Book Image

Instant Heat Maps in R How-to

By : Sebastian Raschka
Book Image

Instant Heat Maps in R How-to

By: Sebastian Raschka

Overview of this book

R has grown rapidly over the years to become one of the most versatile and valuable tools for data analysis and graphing. One of its many useful features is the heat map representation of numerical data, which is an invaluable tool to discover patterns in data quickly and efficiently. Instant Heat Maps in R How-to provides you with practical recipes to create heat maps of all difficulty levels by yourself right from the start. At the end of each recipe, you will find an in-depth analysis that will equip you with everything you need to know to frame the code to your own needs.

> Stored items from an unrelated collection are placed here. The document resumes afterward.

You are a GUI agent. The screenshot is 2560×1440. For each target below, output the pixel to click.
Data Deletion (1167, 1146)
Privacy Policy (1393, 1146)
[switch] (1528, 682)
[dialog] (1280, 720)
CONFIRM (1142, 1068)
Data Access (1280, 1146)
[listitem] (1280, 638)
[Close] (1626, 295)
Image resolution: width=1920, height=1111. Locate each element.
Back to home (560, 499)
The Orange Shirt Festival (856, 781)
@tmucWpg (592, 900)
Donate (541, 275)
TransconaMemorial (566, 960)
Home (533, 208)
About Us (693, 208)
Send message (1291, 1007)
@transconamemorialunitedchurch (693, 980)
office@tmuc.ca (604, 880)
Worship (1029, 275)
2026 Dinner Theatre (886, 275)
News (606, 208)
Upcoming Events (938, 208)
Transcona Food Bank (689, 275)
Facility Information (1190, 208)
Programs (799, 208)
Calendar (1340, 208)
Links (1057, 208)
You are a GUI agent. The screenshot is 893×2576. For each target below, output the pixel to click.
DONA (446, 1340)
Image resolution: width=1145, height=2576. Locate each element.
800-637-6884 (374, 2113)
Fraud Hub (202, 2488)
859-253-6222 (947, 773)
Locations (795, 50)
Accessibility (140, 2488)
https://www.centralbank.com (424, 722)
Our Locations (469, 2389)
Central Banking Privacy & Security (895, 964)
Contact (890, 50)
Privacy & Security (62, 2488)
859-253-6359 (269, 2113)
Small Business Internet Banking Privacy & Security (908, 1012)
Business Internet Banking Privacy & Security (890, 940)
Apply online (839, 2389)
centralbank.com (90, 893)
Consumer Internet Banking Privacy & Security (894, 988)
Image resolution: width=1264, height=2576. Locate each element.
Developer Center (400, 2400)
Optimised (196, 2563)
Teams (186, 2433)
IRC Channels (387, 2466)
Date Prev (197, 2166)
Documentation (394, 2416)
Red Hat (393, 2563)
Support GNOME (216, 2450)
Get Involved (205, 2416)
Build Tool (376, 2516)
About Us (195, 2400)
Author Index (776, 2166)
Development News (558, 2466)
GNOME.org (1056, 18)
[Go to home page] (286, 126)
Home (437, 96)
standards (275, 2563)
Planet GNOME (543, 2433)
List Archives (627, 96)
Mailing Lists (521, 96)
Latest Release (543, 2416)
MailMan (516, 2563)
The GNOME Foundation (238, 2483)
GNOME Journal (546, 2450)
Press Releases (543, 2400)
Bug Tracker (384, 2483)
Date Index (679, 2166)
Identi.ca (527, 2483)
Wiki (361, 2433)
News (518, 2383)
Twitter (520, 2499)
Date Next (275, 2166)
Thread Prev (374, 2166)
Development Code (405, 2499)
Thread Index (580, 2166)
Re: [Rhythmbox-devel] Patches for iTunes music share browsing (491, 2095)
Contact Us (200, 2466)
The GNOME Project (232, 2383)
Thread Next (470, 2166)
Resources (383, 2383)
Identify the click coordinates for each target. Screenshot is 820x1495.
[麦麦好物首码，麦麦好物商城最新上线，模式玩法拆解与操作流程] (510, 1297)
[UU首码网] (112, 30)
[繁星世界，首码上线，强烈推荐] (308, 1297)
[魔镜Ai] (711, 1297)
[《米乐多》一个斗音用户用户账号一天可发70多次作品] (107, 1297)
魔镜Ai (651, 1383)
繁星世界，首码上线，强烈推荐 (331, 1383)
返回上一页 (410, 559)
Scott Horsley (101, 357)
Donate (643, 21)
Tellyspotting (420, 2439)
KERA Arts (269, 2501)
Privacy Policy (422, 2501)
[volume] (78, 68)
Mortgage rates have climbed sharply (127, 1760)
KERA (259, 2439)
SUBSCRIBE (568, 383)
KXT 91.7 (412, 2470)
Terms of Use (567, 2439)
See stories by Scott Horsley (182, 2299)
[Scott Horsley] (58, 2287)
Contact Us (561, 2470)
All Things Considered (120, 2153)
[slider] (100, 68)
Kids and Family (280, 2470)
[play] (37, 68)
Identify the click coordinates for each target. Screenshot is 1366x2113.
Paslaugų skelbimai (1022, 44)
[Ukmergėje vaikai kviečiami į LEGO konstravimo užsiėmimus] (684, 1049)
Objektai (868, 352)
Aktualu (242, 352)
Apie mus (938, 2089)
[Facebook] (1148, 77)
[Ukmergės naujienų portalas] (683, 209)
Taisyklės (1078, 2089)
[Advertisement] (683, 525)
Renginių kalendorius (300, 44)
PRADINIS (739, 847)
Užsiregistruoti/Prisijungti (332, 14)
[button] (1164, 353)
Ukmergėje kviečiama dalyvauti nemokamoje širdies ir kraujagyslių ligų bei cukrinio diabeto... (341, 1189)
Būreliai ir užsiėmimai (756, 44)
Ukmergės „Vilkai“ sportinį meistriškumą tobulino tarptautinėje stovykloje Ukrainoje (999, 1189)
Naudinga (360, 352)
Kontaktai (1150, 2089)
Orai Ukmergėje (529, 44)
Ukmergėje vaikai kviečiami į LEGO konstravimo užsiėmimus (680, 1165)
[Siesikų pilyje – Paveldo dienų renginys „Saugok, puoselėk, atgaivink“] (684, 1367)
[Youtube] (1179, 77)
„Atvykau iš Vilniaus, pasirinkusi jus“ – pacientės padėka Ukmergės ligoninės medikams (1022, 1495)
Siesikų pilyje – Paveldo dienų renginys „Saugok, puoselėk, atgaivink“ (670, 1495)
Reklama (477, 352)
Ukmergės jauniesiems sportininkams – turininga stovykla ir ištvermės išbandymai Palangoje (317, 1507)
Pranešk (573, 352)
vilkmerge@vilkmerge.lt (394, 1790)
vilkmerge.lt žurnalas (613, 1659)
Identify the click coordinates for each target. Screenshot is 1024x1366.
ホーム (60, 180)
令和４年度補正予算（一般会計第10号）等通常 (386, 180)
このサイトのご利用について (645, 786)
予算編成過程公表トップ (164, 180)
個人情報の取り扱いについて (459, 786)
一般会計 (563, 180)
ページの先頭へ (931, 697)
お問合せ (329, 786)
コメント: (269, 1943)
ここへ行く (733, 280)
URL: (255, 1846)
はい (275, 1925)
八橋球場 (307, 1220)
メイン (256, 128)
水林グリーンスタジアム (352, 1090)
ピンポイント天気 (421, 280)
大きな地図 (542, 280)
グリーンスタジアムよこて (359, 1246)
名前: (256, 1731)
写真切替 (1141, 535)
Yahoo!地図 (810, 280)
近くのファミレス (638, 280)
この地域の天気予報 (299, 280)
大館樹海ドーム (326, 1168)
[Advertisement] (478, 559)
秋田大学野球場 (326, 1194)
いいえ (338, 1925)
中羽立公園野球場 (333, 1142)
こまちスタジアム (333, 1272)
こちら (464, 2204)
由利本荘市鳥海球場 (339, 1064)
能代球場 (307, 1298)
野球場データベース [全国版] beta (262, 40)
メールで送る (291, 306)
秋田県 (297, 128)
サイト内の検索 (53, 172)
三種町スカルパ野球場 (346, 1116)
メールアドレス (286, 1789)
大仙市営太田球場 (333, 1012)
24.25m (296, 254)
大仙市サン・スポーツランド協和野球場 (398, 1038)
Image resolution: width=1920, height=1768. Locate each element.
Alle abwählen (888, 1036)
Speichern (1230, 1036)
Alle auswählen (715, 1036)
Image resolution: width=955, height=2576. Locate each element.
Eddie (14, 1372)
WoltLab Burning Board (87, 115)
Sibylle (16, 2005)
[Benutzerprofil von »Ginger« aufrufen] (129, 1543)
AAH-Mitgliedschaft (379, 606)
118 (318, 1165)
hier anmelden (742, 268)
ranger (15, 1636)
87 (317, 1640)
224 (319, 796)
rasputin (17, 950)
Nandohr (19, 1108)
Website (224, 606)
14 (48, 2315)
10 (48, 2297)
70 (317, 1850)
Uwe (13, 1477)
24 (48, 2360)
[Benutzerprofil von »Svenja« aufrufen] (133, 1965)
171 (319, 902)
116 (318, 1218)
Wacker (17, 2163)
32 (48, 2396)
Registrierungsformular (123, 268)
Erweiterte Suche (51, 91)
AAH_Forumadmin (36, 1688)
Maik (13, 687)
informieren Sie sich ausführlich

Instant Heat Maps in R will present you with all the different heat map plotting functions that exist in R. You will start by creating simple heat maps before moving on to learn how to add more features to them. While you advance step-by-step through the well-connected recipes, you will find out which tool suits the given situation best. You will learn how to read data from popular file formats and how to format the data to create heat maps as well as the ways to export them for presentation.
Table of Contents (7 chapters)

Creating your first heat map in R (Simple)


In this recipe, we will learn how to construct our first heat map in R from the AirPassenger data set, which is a standard data set included in the data package that is available with R distributions. For this task, we will use the levelplot() function from the lattice package and explore the enhanced features of the gplots package, the heatmap.2() function.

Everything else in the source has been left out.